Il n’y a pas de rampe à la télévision, et c’est bien cela qui arrive à la projection : un enfer d’images dégueulées dans l’indifférence, avec la même effarante précision, par le projecteur. Les programmes courts, volontiers « comiques », qui structurent la première partie de soirée sur les chaînes commerciales, servant de pont entre l’information et la fiction ou le reportage, sont ceux-là même qui occupent depuis peu les écrans de cinéma. La télévision reconnaît les siens. Elle ne cherche plus dans la salle ce qui lui restait de prestige, elle y trouve plus sûrement un partenaire de diffusion, partageant les mêmes modalités.
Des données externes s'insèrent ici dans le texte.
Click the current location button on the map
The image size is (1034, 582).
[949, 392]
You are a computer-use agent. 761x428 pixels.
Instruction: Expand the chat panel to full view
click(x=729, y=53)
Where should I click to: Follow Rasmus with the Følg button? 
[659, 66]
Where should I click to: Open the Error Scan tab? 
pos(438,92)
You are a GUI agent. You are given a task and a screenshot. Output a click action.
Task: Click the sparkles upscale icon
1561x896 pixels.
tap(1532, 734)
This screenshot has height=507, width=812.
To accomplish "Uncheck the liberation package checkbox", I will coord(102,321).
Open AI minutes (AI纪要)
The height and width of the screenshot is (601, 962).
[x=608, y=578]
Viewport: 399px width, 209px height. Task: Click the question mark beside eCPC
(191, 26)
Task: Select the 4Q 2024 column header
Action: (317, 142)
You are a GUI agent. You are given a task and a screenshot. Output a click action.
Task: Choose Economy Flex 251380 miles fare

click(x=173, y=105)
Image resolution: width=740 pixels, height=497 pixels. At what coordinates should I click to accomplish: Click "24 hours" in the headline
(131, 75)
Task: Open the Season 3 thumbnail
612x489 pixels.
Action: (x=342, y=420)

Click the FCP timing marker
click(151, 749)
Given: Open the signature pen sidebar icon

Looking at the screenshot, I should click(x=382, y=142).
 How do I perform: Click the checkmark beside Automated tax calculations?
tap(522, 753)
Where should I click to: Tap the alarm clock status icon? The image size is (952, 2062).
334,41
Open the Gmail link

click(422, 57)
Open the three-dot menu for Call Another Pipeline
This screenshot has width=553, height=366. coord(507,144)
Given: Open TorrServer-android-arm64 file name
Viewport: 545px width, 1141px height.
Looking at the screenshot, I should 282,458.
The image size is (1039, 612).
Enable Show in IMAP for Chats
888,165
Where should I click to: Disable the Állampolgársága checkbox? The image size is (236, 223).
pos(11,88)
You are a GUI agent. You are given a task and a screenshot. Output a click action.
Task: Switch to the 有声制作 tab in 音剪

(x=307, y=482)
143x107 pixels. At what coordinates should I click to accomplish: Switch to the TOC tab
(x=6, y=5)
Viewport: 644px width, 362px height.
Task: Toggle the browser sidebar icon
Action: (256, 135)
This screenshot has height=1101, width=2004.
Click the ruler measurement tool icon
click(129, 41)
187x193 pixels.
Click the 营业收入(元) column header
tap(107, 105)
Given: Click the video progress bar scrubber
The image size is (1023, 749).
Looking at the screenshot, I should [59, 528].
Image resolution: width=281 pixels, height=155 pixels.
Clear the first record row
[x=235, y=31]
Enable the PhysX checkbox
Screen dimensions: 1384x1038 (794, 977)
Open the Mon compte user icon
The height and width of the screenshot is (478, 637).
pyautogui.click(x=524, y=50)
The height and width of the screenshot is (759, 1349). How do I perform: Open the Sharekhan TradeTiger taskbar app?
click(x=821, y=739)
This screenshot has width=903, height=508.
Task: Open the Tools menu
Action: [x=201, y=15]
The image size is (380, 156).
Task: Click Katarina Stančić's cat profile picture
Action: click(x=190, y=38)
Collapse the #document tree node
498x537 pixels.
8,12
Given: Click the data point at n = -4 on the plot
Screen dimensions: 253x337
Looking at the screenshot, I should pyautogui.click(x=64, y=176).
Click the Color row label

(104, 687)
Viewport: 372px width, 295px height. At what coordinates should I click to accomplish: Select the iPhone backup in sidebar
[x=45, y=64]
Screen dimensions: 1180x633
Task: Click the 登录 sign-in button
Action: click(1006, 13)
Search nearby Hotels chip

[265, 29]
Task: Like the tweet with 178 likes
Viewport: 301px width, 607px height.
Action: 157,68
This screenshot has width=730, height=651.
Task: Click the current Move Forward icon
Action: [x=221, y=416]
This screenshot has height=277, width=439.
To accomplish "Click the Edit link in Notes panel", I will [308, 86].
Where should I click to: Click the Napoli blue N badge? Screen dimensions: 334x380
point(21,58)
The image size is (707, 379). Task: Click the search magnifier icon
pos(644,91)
L’alliance contre-nature, entre une télévision qui a peur du vide et une salle qui s’accordait de délicieux moments sans images, et sans le monde, abandonné derrière les double-portes, a cessé. Le “ciné-visuel” continue d’avancer, sans ramper – il préfère les éclats de rire.
Il ne s’agit ici pas de pleurer la mort de qui ou de quoi que ce soit. Débordements parlera de télévision (il/elle l’a déjà fait), des croisements entre cinéma et télévision (et, espérons-le, entre cinéma et jeu vidéo, ou bande dessinée), de séries disponibles uniquement de manière illégale, et de « cinéma, seul »[33] [33] Selon l’expression de Daney pour définir la revue qu’il fonda il y a vingt ans, Trafic. . Nous ne sommes peut-être plus ni devant, ni sur, ni dans les images, mais entre. Cet “entre” est une égalité conquise (par delà le “7 ème art”, etc.), un lieu sans contours, qui se définit au fur et à mesure, où des singularités s’éprouvent, où des matières échangent et croisent leur pouvoir ou leur impuissance. Entre critique et recherche (là encore, se nourrissant l’une de l’autre, dans l’écart de leur temporalité, objet, méthode,…), Débordements a l’espoir et le désir de s’inventer dans l’ “entre” des images, et de devenir ce clin d’oeil qui fait voir.